Overview & Clinical Significance

The DoBetter 2024 bundle addresses a cluster of interconnected themes that define sophisticated clinical practice: the role of rule-governed behavior in shaping clinician conduct, the science of intrinsic motivation and how it applies to both clients and practitioners, the relational quality of service delivery, and the instructional program design principles that distinguish effective ABA from rote procedure application. Each module challenges BCBAs to examine their own behavior as practitioners—not just their clients' behavior—as a legitimate target of clinical analysis.

Rule-governed behavior is particularly significant here because much of BCBA practice is governed by rules: the Ethics Code, supervision requirements, agency policies, insurance mandates, and research-derived guidelines. Understanding when rule-governed behavior produces rigid, ineffective responding—and when contingency-shaped behavior produces more adaptive clinical flexibility—is a competency that most BCBA training programs address insufficiently.
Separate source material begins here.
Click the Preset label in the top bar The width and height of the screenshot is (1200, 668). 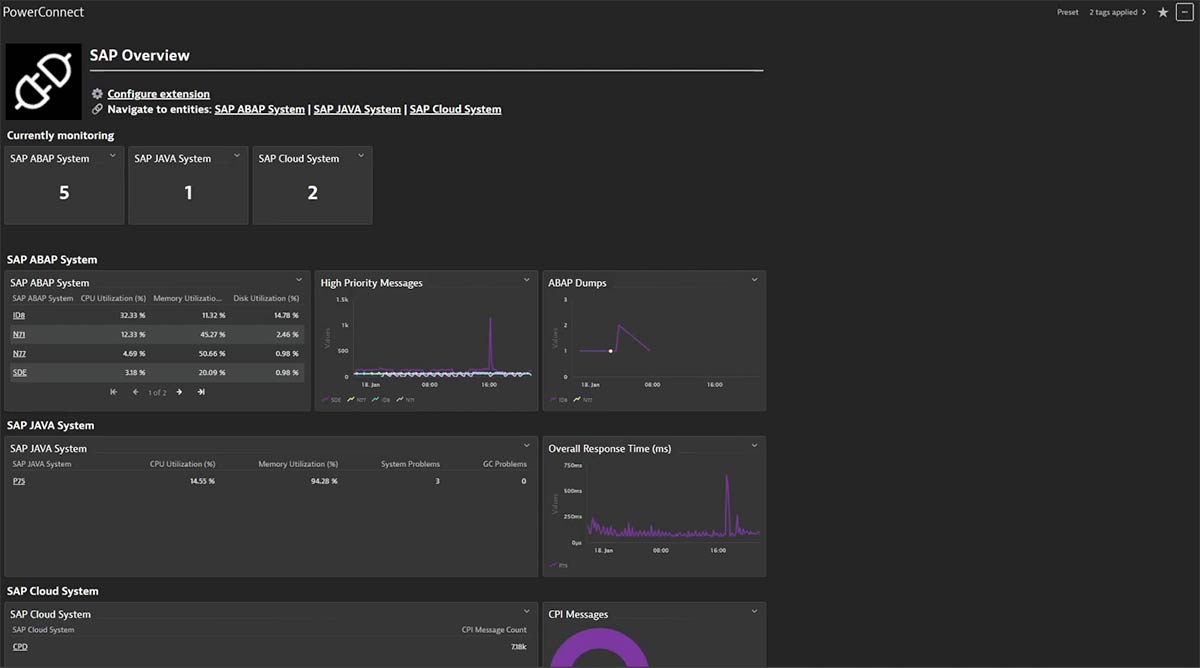coord(1067,12)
Lewon & Domjan (2026) proposed a modern view of Pavlovian conditioning in ABA that integrates contemporary learning theory with applied practice, a contribution directly relevant to how BCBAs understand the full conditioning history behind client behavior—and their own.

The clinical significance of examining the behavior of the implementer—the BCBA's own behavior in session—is that it directly affects treatment fidelity, therapeutic alliance, and the quality of learning opportunities the client receives. Self-analysis at this level is not intuitive and requires structured tools, which this bundle provides.

Background & Context

The behavior analytic study of rule-governed behavior has a rich theoretical history, beginning with Skinner's distinction between contingency-shaped and rule-governed responding. The clinical relevance is substantial: practitioners who follow rules without understanding their functional basis may apply procedures incorrectly in novel situations, fail to adapt when a client's behavior doesn't match the expected script, or maintain practices that are no longer supported by current data because the rule has not been updated.
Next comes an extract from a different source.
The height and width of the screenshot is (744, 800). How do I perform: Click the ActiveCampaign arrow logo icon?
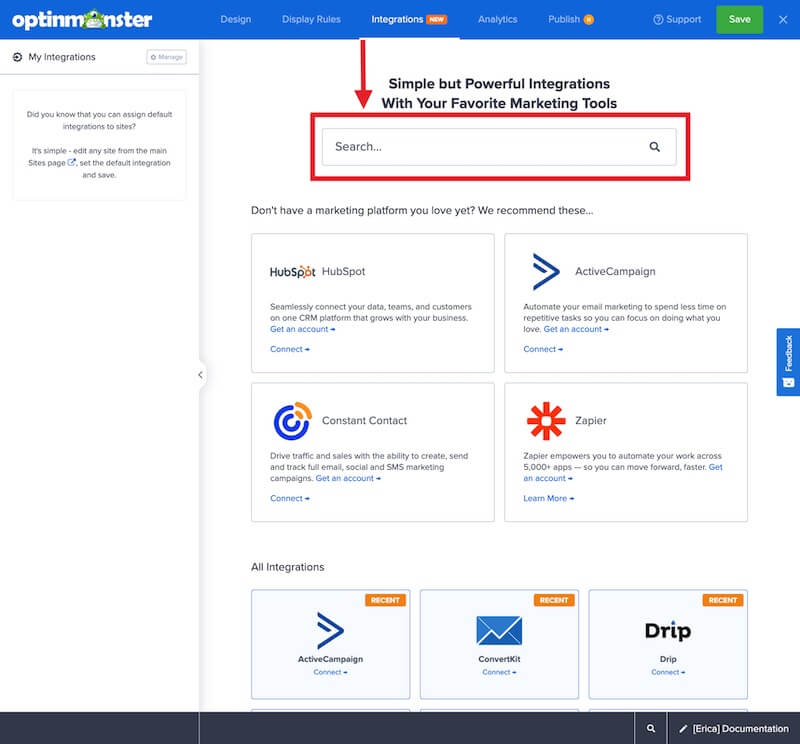pos(546,270)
Regaço et al. (2025) examined the relationship between naming, stimulus equivalence, and relational frame theory, arguing that these accounts are complementary rather than competing—a finding with implications for clinical language: the rules BCBAs articulate, the equivalences they establish between concepts and procedures, and the relational frames they use to explain behavior all shape the quality of clinical reasoning.

BCBAs who can only recite rules without understanding their relational basis are less equipped to adapt to clinical complexity.
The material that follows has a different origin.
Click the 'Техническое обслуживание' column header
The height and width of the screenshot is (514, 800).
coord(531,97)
The concept of intrinsic motivation in ABA is sometimes treated as an import from humanistic or self-determination theory frameworks. This bundle situates it within behavioral science: intrinsic motivation maps onto strong reinforcement histories for certain classes of activities, approach behaviors maintained by the properties of the activity itself rather than extrinsic reinforcement.

Cao et al. (2026) proposed a multidimensional framework for behavioral persistence that distinguishes effort, endurance, and sequence stability as separable dimensions of maintained behavior—a model with direct clinical implications for understanding why clients persist in some tasks and not others.

Clinical Implications

The clinical implications of rule-governed behavior analysis for BCBAs begin with self-assessment. A BCBA who can identify which of their clinical behaviors are contingency-shaped (responsive to actual data) and which are rule-governed (maintained by verbal instructions regardless of feedback) is better positioned to update their practice when data indicate a procedure is not working.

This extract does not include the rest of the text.